I need a bibliographical reference for this fact: let $\mathcal{M}$ be a model category such that all objects are cofibrant; then the class of weak equivalences is the class of maps f such that $\mathcal{M}(f,T)/\simeq$ is a bijection for any fibrant object $T$ where $\simeq$ is the homotopy relation. I would prefer a reference in Hirschhorn's book (I have it but I cannot find where it is proved). Thanks in advance.
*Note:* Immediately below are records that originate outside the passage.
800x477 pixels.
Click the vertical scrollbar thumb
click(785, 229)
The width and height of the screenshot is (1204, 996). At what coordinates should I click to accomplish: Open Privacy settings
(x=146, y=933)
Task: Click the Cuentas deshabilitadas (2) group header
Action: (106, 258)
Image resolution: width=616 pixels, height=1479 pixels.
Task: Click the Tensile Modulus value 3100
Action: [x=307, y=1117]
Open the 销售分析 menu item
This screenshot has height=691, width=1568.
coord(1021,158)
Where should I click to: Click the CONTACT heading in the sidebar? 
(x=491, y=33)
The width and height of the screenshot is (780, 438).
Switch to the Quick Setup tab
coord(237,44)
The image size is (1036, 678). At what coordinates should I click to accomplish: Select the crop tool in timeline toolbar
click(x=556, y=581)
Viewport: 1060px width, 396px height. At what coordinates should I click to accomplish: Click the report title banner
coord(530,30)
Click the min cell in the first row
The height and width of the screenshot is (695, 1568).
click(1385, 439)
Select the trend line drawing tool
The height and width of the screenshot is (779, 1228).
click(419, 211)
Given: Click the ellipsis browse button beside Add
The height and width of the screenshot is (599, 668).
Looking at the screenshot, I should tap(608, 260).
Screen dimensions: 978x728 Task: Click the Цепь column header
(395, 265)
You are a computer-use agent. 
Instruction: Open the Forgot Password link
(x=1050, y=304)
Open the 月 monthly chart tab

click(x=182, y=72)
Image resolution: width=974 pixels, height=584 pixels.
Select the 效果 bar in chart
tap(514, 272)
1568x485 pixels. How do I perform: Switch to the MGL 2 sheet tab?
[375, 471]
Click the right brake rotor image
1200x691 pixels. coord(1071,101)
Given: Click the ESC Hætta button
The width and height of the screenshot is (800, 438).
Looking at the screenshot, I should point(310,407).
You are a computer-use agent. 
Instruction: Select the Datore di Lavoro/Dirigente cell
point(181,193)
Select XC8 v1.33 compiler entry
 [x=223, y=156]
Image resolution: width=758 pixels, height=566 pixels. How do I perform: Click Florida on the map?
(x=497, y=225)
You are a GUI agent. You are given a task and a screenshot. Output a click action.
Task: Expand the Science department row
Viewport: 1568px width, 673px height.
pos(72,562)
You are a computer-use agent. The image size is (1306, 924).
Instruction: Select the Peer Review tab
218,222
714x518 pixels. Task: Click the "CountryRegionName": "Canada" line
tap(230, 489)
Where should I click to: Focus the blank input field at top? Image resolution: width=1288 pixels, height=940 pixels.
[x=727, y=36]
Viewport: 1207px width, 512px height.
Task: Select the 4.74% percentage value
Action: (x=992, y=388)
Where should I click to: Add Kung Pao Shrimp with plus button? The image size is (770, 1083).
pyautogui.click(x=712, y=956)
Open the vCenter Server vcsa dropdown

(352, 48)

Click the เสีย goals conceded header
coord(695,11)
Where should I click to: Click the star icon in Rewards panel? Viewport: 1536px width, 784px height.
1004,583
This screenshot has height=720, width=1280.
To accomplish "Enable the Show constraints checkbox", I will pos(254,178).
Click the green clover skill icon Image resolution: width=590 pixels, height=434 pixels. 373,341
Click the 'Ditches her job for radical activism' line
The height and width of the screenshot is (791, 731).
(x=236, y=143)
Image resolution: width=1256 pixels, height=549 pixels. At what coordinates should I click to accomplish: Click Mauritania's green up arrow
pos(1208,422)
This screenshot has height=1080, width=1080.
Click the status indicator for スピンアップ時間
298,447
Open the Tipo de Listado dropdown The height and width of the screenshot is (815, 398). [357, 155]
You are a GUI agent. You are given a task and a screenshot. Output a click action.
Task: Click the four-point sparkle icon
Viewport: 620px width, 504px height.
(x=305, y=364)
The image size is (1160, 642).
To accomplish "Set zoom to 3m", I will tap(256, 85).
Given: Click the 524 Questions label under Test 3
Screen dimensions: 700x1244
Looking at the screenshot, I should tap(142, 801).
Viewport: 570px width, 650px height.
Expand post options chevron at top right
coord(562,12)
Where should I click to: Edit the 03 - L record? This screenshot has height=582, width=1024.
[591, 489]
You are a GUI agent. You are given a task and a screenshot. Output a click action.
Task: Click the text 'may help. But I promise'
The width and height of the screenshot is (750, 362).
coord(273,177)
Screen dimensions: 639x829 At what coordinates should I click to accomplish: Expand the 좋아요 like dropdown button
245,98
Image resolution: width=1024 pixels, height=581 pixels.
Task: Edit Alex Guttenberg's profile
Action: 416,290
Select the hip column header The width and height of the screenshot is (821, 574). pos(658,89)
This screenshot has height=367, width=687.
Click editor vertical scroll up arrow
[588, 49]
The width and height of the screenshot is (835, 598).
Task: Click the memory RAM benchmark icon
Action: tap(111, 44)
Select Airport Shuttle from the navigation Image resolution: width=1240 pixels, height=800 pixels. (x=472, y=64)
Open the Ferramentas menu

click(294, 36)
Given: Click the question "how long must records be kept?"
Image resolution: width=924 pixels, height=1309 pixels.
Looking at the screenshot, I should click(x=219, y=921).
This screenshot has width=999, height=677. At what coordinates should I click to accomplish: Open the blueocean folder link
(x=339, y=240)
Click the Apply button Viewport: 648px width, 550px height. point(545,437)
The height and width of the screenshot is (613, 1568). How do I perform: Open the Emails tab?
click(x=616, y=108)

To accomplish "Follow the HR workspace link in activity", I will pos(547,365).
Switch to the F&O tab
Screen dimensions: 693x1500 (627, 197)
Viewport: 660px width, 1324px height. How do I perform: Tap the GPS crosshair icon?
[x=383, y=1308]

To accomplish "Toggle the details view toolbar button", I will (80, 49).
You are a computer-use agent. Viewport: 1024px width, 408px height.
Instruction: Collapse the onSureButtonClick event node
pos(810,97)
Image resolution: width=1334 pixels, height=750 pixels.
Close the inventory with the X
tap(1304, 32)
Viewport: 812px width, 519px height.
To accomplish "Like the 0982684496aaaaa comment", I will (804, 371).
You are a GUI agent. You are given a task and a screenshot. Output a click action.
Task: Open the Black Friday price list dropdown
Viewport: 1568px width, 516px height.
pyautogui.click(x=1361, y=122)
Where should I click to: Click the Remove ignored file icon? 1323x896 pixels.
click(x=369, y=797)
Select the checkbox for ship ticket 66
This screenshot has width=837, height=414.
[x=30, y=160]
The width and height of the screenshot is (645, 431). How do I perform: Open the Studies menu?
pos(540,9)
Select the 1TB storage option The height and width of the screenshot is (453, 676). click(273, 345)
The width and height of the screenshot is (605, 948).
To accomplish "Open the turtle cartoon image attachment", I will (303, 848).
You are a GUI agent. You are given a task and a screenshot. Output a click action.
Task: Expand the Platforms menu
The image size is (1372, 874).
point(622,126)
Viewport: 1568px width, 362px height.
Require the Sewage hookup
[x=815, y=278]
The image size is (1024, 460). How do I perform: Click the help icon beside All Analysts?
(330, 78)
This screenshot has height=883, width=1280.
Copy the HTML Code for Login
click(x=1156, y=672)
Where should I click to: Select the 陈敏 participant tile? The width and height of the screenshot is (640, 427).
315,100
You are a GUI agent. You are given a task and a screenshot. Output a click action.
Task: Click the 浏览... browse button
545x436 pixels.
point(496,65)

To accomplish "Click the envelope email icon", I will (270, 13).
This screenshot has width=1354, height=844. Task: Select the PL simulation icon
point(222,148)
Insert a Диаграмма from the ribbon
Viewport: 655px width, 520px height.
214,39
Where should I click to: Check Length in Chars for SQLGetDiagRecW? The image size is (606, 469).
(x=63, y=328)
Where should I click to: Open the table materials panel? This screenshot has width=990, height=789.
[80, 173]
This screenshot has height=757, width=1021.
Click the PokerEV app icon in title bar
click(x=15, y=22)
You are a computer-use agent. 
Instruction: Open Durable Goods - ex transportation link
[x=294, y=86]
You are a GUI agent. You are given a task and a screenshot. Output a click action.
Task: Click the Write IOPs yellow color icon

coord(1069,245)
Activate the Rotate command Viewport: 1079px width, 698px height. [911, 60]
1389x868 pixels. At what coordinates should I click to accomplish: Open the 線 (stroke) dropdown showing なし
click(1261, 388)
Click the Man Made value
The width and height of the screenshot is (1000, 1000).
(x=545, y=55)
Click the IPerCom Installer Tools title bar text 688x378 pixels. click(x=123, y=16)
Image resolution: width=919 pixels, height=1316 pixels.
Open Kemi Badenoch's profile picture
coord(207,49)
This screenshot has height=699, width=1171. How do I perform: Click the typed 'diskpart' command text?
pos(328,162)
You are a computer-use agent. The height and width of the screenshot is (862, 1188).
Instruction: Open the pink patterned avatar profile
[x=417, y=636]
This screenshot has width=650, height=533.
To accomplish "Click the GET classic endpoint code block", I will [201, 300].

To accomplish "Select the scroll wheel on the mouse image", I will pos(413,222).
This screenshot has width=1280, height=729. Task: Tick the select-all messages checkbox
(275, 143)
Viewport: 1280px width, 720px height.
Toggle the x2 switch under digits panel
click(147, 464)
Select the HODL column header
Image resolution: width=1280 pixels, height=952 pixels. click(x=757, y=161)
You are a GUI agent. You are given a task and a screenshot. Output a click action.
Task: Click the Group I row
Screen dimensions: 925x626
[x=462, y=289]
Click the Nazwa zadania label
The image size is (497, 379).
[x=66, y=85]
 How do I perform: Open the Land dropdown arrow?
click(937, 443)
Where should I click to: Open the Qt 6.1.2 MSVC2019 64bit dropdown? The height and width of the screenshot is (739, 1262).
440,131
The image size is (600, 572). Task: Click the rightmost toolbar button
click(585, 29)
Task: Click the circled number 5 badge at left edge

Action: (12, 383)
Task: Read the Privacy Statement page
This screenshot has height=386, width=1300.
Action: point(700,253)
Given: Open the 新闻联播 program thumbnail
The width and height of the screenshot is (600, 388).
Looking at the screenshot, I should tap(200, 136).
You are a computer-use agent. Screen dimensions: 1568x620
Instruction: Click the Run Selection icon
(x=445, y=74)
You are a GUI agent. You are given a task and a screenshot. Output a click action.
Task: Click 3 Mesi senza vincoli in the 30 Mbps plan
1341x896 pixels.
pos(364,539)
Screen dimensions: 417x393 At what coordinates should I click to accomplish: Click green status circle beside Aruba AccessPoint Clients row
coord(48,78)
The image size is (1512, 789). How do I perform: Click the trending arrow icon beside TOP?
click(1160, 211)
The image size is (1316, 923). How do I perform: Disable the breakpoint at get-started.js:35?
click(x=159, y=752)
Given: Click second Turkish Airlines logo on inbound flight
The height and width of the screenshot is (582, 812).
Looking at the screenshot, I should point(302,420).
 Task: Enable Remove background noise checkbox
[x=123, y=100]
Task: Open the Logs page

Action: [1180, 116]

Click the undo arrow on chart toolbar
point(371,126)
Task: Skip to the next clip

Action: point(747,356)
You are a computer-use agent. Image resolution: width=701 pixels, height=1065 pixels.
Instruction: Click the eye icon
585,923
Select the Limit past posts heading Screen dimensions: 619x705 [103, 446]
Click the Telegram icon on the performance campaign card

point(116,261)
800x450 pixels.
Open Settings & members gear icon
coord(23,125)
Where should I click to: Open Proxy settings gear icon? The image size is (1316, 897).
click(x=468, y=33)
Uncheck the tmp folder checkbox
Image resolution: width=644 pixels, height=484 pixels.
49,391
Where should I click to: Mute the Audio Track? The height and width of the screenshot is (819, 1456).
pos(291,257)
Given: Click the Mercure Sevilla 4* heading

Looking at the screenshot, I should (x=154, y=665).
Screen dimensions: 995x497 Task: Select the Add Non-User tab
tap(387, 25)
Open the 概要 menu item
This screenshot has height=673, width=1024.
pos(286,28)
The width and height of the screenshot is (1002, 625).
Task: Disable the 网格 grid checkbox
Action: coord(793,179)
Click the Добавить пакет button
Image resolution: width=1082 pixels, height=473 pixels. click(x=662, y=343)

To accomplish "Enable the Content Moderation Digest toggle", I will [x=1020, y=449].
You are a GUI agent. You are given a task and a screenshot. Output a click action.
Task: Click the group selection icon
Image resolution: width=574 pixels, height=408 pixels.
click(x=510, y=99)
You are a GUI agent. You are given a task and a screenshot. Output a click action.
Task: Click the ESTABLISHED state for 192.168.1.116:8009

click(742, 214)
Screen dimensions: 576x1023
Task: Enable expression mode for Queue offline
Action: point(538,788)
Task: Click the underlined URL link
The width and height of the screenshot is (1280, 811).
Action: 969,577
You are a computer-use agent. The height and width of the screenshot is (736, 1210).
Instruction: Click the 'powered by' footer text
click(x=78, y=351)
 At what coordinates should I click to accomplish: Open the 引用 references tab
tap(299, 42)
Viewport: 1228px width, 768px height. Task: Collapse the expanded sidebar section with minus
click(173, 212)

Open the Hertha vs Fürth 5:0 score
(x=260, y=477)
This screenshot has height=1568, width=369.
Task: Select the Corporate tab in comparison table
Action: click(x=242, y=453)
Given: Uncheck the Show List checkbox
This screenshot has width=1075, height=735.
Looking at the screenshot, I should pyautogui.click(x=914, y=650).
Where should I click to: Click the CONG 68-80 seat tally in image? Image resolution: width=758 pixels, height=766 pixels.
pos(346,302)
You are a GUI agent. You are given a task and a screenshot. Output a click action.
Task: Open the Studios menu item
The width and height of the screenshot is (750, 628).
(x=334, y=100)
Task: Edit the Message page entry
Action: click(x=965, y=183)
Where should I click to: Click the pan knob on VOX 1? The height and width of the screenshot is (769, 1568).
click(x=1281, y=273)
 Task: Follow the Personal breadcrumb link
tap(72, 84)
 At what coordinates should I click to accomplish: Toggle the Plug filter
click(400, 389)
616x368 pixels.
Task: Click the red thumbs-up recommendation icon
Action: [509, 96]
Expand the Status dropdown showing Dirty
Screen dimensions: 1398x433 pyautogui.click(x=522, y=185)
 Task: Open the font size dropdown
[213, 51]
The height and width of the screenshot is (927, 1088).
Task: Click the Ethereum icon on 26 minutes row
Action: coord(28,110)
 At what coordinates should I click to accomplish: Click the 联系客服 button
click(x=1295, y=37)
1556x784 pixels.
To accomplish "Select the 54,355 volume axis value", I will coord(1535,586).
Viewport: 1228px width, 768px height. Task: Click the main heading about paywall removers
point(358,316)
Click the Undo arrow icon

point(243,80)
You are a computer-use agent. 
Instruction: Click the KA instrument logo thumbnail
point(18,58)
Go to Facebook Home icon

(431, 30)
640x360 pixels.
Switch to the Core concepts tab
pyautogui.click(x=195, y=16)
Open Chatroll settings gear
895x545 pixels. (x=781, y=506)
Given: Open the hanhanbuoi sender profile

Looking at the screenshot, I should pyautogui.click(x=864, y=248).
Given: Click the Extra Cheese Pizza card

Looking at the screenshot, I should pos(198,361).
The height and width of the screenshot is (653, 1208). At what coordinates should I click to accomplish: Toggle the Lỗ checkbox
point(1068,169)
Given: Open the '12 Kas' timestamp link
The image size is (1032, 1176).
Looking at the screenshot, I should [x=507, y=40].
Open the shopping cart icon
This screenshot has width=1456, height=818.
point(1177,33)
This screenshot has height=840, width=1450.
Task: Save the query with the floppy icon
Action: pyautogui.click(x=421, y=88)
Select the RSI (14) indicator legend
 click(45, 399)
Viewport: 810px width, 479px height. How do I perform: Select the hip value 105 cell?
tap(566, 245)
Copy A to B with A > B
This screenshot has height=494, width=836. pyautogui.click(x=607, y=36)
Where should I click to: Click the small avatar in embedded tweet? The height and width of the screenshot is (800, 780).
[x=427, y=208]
$\begingroup$ I haven't seen the notation M(f,T) before. What kind of object is it? I thought it should be the set of all commutative diagrams made of f: X > Y and some X > T and Y > T.. but then it doesn't make much sense to me. Would you mind to explain this a little bit? $\endgroup$ – Konrad Voelkel Jul 29 '12 at 17:00

1$\begingroup$ It is a shortcut for denoting the map $\mathcal{M}(Y,T)/\simeq \rightarrow \mathcal{M}(X,T)/\simeq$ if $f:X\rightarrow Y$. $\endgroup$ – Philippe Gaucher Jul 31 '12 at 4:14
This is Theorem 7.8.6 on page 133 of Hirschhorn. The first direction (that any weak equivalence $f$ gives a bijection $\mathcal{M}(f,T)/\sim$, for $T$ fibrant) is Corollary 7.7.4(1). So the proof of the theorem is really just the proof of the other implication.